[Stored data entries]
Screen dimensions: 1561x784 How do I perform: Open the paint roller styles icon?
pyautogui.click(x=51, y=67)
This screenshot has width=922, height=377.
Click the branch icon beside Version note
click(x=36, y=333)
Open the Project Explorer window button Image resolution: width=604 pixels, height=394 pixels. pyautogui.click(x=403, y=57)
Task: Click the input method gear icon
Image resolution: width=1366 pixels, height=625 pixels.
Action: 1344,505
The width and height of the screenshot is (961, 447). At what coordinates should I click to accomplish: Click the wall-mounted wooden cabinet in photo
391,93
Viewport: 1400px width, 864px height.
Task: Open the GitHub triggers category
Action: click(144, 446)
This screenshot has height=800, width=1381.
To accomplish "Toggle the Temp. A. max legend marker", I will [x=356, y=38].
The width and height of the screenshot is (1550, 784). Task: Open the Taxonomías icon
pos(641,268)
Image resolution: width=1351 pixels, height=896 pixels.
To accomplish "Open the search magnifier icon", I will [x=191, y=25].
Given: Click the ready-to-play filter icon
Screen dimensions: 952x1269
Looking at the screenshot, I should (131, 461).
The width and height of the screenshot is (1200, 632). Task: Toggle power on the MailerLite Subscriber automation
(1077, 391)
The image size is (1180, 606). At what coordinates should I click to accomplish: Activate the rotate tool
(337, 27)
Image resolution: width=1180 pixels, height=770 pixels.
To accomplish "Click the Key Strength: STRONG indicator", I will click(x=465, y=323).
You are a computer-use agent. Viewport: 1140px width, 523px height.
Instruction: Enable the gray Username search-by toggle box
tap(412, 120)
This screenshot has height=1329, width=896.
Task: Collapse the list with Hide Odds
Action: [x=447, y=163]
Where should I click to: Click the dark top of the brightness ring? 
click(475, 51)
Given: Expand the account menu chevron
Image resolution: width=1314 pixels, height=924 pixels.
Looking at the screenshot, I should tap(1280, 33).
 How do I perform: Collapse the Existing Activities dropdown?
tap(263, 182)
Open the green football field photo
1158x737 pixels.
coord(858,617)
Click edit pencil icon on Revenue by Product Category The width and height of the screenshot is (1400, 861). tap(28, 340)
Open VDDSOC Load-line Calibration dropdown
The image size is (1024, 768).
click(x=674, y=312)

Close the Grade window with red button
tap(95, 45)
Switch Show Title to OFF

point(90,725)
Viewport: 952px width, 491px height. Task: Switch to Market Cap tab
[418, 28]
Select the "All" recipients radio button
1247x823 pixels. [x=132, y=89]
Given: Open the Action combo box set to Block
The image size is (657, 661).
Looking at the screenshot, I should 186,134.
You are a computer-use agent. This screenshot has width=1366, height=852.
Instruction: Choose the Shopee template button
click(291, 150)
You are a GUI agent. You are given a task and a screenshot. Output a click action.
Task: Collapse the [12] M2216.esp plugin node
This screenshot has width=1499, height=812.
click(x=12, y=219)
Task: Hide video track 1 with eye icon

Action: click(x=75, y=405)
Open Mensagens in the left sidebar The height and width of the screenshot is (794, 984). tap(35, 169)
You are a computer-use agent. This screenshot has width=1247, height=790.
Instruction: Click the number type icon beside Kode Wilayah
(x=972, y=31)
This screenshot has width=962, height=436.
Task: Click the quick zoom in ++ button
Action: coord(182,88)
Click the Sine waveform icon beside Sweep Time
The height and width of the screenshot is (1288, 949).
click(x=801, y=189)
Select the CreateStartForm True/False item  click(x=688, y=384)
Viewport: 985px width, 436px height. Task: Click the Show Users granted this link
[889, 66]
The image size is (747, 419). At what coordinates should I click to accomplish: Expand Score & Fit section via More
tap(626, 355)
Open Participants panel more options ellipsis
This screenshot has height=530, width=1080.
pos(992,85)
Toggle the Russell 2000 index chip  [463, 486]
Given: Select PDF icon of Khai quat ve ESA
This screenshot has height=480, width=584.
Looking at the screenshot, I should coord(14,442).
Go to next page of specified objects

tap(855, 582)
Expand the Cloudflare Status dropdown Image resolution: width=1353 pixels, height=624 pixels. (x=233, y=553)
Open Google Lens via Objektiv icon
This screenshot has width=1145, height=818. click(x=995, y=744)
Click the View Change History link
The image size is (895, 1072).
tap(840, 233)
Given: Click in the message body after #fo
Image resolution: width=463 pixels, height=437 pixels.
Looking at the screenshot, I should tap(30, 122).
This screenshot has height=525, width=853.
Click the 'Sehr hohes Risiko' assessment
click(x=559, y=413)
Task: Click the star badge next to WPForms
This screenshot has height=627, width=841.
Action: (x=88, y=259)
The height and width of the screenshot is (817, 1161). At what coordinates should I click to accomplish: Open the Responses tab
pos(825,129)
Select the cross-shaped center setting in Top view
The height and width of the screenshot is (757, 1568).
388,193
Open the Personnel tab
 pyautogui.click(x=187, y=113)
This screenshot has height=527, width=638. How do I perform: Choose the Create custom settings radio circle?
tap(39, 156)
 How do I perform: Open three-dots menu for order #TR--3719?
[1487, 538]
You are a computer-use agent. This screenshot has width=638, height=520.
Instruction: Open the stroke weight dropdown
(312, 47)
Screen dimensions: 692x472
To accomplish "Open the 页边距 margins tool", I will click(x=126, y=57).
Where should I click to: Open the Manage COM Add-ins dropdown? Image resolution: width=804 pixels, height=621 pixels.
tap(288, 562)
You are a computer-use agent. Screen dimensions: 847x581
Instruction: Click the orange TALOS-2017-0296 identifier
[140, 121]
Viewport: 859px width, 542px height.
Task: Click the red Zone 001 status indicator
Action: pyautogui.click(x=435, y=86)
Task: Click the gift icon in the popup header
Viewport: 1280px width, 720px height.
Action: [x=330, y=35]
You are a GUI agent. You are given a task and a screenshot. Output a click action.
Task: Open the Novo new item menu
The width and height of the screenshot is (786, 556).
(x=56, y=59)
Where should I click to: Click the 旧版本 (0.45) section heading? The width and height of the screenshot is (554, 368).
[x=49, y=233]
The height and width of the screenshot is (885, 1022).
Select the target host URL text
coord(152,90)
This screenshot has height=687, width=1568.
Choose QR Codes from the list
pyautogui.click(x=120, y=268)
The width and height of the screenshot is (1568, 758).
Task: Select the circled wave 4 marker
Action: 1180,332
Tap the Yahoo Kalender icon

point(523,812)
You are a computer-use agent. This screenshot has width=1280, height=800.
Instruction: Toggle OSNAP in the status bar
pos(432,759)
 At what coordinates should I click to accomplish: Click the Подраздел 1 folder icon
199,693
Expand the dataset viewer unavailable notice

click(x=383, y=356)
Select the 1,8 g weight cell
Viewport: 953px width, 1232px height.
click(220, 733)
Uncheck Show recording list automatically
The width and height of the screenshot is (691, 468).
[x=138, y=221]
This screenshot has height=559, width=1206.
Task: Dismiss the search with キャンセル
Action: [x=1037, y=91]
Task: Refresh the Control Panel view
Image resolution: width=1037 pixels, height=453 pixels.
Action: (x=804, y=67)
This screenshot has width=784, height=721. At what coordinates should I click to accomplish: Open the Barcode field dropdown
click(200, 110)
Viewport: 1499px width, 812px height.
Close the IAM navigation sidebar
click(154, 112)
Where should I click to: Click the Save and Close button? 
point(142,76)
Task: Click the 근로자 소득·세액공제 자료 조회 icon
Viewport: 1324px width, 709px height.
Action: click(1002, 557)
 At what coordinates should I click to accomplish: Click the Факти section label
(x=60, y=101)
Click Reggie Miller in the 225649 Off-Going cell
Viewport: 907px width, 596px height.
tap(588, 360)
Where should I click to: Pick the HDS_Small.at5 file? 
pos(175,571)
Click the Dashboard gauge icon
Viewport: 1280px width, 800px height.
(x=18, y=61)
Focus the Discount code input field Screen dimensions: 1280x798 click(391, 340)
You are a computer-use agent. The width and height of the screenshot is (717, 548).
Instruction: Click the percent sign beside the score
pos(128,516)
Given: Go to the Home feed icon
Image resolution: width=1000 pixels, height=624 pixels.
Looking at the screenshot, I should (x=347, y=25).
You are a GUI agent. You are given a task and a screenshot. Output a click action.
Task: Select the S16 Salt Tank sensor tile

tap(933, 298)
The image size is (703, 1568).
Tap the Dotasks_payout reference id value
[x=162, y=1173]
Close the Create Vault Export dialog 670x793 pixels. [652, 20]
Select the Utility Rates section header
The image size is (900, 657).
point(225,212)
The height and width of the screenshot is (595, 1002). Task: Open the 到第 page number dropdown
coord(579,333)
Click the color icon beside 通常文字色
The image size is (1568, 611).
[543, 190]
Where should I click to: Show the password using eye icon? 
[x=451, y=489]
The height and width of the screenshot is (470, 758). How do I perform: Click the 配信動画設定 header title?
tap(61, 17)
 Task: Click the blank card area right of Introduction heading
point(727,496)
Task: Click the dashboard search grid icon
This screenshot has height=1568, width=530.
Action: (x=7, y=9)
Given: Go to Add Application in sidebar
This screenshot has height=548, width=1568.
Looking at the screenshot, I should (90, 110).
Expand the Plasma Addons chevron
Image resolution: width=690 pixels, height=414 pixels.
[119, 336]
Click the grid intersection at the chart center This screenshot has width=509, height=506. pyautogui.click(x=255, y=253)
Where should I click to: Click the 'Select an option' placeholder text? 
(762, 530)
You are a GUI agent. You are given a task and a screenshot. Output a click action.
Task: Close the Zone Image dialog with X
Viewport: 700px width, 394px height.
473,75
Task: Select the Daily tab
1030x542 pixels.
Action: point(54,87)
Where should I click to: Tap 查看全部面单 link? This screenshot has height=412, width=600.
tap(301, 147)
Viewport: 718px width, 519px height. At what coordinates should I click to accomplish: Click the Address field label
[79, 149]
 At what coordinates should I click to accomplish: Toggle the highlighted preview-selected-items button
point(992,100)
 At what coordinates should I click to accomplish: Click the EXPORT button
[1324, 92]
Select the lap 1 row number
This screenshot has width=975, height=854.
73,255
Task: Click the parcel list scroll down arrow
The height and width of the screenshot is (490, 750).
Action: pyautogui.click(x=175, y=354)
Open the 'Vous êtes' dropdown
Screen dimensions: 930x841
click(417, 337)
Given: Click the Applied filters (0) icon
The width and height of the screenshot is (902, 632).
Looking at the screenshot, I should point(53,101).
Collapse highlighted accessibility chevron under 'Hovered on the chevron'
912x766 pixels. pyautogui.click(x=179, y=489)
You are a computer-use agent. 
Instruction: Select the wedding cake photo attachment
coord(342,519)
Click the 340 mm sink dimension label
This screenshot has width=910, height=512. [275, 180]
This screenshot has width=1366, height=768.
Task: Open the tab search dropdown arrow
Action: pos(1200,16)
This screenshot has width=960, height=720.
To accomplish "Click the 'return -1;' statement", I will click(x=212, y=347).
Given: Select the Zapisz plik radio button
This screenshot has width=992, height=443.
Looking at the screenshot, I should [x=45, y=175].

Problem description: Retype the entries above exactly, but only from the line containing "Instruction: Enable the" through the line containing "Open Mensagens in", both included.

Exercise answer:
Instruction: Enable the gray Username search-by toggle box
tap(412, 120)
This screenshot has height=1329, width=896.
Task: Collapse the list with Hide Odds
Action: [x=447, y=163]
Where should I click to: Click the dark top of the brightness ring? 
click(475, 51)
Given: Expand the account menu chevron
Image resolution: width=1314 pixels, height=924 pixels.
Looking at the screenshot, I should tap(1280, 33).
 How do I perform: Collapse the Existing Activities dropdown?
tap(263, 182)
Open the green football field photo
1158x737 pixels.
coord(858,617)
Click edit pencil icon on Revenue by Product Category The width and height of the screenshot is (1400, 861). tap(28, 340)
Open VDDSOC Load-line Calibration dropdown
The image size is (1024, 768).
click(x=674, y=312)

Close the Grade window with red button
tap(95, 45)
Switch Show Title to OFF

point(90,725)
Viewport: 952px width, 491px height. Task: Switch to Market Cap tab
[418, 28]
Select the "All" recipients radio button
1247x823 pixels. [x=132, y=89]
Given: Open the Action combo box set to Block
The image size is (657, 661).
Looking at the screenshot, I should 186,134.
You are a computer-use agent. This screenshot has width=1366, height=852.
Instruction: Choose the Shopee template button
click(291, 150)
You are a GUI agent. You are given a task and a screenshot. Output a click action.
Task: Collapse the [12] M2216.esp plugin node
This screenshot has width=1499, height=812.
click(x=12, y=219)
Task: Hide video track 1 with eye icon

Action: click(x=75, y=405)
Open Mensagens in the left sidebar The height and width of the screenshot is (794, 984). tap(35, 169)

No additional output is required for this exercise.